Consignas del ejercicio:
1/ Reescribe el texto sobre la exclusión de las mujeres comenzando por "John Stuart Mill" y siguiendo hasta "a la nobleza?", y reemplaza "mujeres" por "ciudadanas".
2/ Responde a estas preguntas sobre el texto sobre la exclusión de las mujeres:
(a) ¿A quién se atribuye la frase inicial?
(b) ¿Qué personaje encarna, según Rousseau, al nuevo hombre libre?
(c) ¿De qué siglo es el segundo liberalismo?
3/ Prolonga el texto sobre la exclusión de las mujeres a partir de su última oración.

Solo a los más idealistas la libertad les resulta verdaderamente grata.
John Stuart Mill
Si todo ser humano, dotado de razón, podía, a través de su esfuerzo y trabajo, llegar a ser dueño de su destino, sin importar su origen social, su sangre noble o plebeya, ¿cómo se excluyó a todas las mujeres de esta posibilidad, existiendo mujeres cultas, que desarrollaban oficios autónomamente y habían sido fieles aliadas en la lucha que arrebató los privilegios a la nobleza?
Sencillamente con trampas, boicoteando la universalidad del humanismo ilustrado. Pero ¿cómo? Aduciendo que las mujeres carecían de razón, y sin ella no había exclusión, sino respeto al orden natural, por el que estas, reproductoras de la especie, debían obedecer al varón. Rousseau venció —de momento— a Wollstonecraft, De Gouges y Condorcet. La realización de las nuevas teorías morales y políticas solo reconoció a una minoría de actores para su primera puesta en escena. Todos ellos varones. Para ello, no solo impidió que las mujeres tuviesen derechos políticos, sino que les negó la individualidad, de forma que todas eran Sofía, según la describe Rousseau en oposición al nuevo hombre libre, encarnado en Emilio. El gran pensador ilustrado fundamentó el sistema que permitirá un día gobernar y gobernarse a las mujeres, pero se aseguró de asignarles un lugar subalterno de gran utilidad para los de su sexo (no hay prejuicio sin interés o miedo que lo sostenga), en sus propias palabras:
Toda la educación de las mujeres debe girar en torno a los hombres. Gustarles, serles de utilidad, propiciar que las amen y honren, educarles cuando son jóvenes, cuidarlos de mayores, aconsejarles, consolarlos, hacer que la vida les resulte agradable y grata, tales son los deberes de las mujeres en todos los tiempos.
El primer liberalismo era patriarcal, clasista y racista, pero ya contenía la semilla de la universalidad de Poulain de la Barre, Olympe de Gouges, Mary Wollstonecraft y Nicolas de Condorcet. El segundo liberalismo, el del siglo XIX, tuvo que vérselas con la potencialidad de los valores de libertad e igualdad, en un contexto de revolución tecnológica y cambio en los sistemas de producción, de forma que, poco a poco, se vio obligado a incorporar al pacto de soberanía rousseauniano a todos los varones, sin distinción de clase. Sin embargo, las mujeres continuaron quedando fuera, a pesar de las utopías, la solidaridad de los movimientos revolucionarios, la organización del movimiento feminista y su paulatino acceso a la educación. ¿Cómo?: La misoginia romántica de nuevo apeló al esencialismo biológico que incapacitaba a la mujer para la libertad. Así, ante el riesgo real de que las mujeres participasen en la vida pública, su autonomía no solo será negada desde el ser (la naturaleza y Dios no las crearon para la libertad), sino desde el deber ser (la sociedad debe organizarse en la subordinación de las mujeres al varón para felicidad de ambos). Las mujeres no pueden ser libres y aunque pudieran preferirían no serlo; su realización personal dependerá del varón que las proteja y al que sirven de madre y esposa por su propio bien, en un audaz salto lógico, que consigue hacer de la necesidad virtud.

Información:
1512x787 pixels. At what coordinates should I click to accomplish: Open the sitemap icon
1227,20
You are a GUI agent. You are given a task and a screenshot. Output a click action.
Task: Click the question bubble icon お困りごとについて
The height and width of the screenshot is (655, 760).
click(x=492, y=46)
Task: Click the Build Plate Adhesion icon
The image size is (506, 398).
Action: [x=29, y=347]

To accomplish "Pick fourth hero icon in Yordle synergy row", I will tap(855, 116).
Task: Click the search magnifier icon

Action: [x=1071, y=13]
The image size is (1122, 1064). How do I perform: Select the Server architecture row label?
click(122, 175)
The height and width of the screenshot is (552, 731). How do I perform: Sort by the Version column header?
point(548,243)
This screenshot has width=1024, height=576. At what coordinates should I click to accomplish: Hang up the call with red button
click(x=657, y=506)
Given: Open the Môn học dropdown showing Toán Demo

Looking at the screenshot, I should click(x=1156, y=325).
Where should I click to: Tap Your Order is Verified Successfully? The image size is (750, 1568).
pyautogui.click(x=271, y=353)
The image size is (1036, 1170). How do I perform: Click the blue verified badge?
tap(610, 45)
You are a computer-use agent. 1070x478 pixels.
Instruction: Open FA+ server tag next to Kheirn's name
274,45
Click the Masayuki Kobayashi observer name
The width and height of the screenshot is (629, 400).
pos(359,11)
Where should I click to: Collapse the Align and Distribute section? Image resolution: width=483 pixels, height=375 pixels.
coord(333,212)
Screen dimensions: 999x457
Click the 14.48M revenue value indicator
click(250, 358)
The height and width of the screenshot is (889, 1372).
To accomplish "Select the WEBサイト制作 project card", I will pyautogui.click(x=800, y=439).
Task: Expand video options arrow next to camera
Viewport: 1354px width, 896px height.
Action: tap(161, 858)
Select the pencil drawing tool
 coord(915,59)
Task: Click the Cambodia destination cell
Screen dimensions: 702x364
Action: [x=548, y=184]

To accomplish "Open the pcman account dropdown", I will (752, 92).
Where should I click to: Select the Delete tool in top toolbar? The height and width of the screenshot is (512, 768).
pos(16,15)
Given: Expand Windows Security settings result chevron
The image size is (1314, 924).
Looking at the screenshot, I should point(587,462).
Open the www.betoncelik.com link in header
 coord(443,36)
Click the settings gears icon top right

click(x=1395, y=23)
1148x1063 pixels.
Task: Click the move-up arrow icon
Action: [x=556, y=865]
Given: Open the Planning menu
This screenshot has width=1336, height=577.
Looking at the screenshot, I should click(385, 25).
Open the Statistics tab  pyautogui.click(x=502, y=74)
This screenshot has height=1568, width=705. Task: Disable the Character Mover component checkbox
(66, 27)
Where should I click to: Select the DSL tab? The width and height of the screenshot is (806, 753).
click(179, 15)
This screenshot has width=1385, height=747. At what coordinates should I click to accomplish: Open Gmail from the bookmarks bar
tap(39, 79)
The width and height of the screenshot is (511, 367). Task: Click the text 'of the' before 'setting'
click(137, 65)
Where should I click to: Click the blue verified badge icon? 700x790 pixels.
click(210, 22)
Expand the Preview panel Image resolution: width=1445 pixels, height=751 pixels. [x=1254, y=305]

Respuestas del ejercicio:
1/
John Stuart Mill
Si todo ser humano, dotado de razón, podía, a través de su esfuerzo y trabajo, llegar a ser dueño de su destino, sin importar su origen social, su sangre noble o plebeya, ¿cómo se excluyó a todas las ciudadanas de esta posibilidad, existiendo ciudadanas cultas, que desarrollaban oficios autónomamente y habían sido fieles aliadas en la lucha que arrebató los privilegios a la nobleza?

2/
(a) A John Stuart Mill.
(b) Emilio.
(c) Del siglo XIX.

3/
¿Por qué los privilegios de sexo presentaron una resistencia tan visceral desde que apareció en nuestra andadura política y moral el valor de la igualdad? Porque estos estaban enraizados, no en una concepción aristócrata o elitista del gobierno, sino en el sentir de cada hombre, rico o pobre, negro o blanco, pero varón, al fin y al cabo, y, por tanto, superior a cualquier mujer, dado que las mujeres no podían individualizarse, todas eran la misma cosa, naturaleza bruta que tendrá la suerte o la condena del varón que la mantenga.
Para John Stuart Mill, en su obra La sujeción de la mujer (1869), no hay democracia sin sufragio universal, y universal significa para hombres y mujeres. Sus coetáneos no lo sentían así, y científicos y filósofos de primera línea justificaron la menor, cuando no, la inexistencia de racionalidad en el sexo femenino. Hegel, Schopenhauer, Nietzsche y Kierkegaard justificaron la carencia de individualidad de las mujeres, seres inferiores y sin categoría, como ya sentenció Napoleón, en el sentido de que son intercambiables entre sí; hembras, rebaño, ganado, cuerpo colectivo solo existente para reproducir la especie y, como mucho, guardar el buen nombre del varón que las proteja.
¿Por qué tanto desprecio? Las mujeres irán constituyendo, por un lado, una válvula de escape en los momentos de mayor presión social, dado que todo varón podía gobernar sobre otro ser, su mujer, y eso iba a solidarizarlo con sus iguales, los varones. Por otro, si las mujeres eran reconocidas como sujetos cívicos y se les permitía participar en los asuntos públicos, ¿quién iba a ejercer de madre y esposa? Todo saltaría por los aires.
O ciudadanas, o madres y esposas. Había que elegir y estaba claro que había que detener la catástrofe social de que las mujeres se convirtieran en compañeras, colegas, socias, iguales. Este miedo queda reflejado en toda la literatura misógina de los siglos XIX y XX y en el silencio de las voces valientes que intentaron combatirlo.
El señor, el patrón y el Estado podían ser opresores de los esclavos, los siervos, los obreros, pero ningún varón consideraba que la posición social de las mujeres, sin derechos educativos, sin derecho al voto y, por tanto, a cambiar las leyes, sin derecho a la propiedad y administración de sus propios bienes, sin poder de decisión incluso sobre su propia descendencia, constituía una tiranía alimentada en cada hogar y salvaguardada por las leyes. Lo relevante es que esta tiranía, como matizaba Mill y su esposa, la feminista Harriet Taylor, se encontraba mediada por las relaciones afectivo-sexuales, que a lo largo de los siglos habían conseguido una «servidumbre voluntaria» de las mujeres hacia los varones, anticipando que la emancipación de estas debía ir acompañada de un cambio de mentalidad, en ambos sexos.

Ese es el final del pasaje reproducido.